Over 55% of the 28-35 million Bangladeshi that were initially exposed to arsenic concentrations over 50 ppb still regularly drink water exceeding this limit. The two most successful mitigation options - well switching and installation of deep tube wells - have reached 29% and 12% of the population, respectively. Arsenic removal and four other mitigation options have so far each reached less than 1%, but are likely play a larger role in the future.

The applicability of the various mitigation options is highly dependent on the local conditions.

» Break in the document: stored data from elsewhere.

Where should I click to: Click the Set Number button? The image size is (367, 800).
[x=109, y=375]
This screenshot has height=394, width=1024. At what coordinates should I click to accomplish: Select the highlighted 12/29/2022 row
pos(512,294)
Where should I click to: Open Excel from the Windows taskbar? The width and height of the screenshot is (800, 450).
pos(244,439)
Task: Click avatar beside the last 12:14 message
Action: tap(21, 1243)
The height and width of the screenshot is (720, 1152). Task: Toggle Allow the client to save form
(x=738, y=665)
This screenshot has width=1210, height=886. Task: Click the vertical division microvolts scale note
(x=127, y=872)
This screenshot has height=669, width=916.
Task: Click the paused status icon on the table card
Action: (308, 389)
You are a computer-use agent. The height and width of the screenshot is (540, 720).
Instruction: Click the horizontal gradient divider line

Arsenic removal with naturally present iron, by aeration and removal of the formed iron(III)(hydr)oxide particles with sorbed arsenic by settling or by sand filtration, is the simplest available water treatment method. Sand filters are now widely used in the red river delta of Vietnam and successfully remove arsenic to below 50 ppb in most cases. In Bangladesh, however, water with low iron and high phosphate concentrations makes arsenic removal difficult. Combined research efforts during the past years have lead to a better understanding of the redox-, sorption-, and precipitation reactions that affect arsenic removal and promising arsenic removal units have been developed. For example, zero-valent iron is successfully used to remove arsenic in tens of thousands of households in Bangladesh (SONO-filters) and Nepal (KANCHAN-filters). However, these filters can fail in certain regions, for reasons which are not yet fully understood. In aerated water, corrosion of iron leads to formation of Fe(II) and the subsequent oxidation of Fe(II) leads to oxidation of As(III), formation of iron(III)(hydr)oxides and coprecipitation and sorption of arsenic and phosphate. Under non-aerated water, iron corrosion leads to anoxic conditions that facilitate sulfate reduction (probably biologically mediated) and to arsenic immobilization by reductive pathways (e.g. incorporation of arsenic into iron corrosion products and to formation of iron- and arsenic sulfides). For the optimal performance of zero-valent iron filters, redox conditions have to be controlled, for example by adapting the filter designs to local water compositions.

This presentation will give a brief overview of the relevant processes. It shows that more work is needed to fully understand the important reaction pathways and to further optimize and expand the range of arsenic removal methods. One of the major challenges is the large variability in the concentrations of the most important water constituents that affect the performance and operation time of arsenic removal units.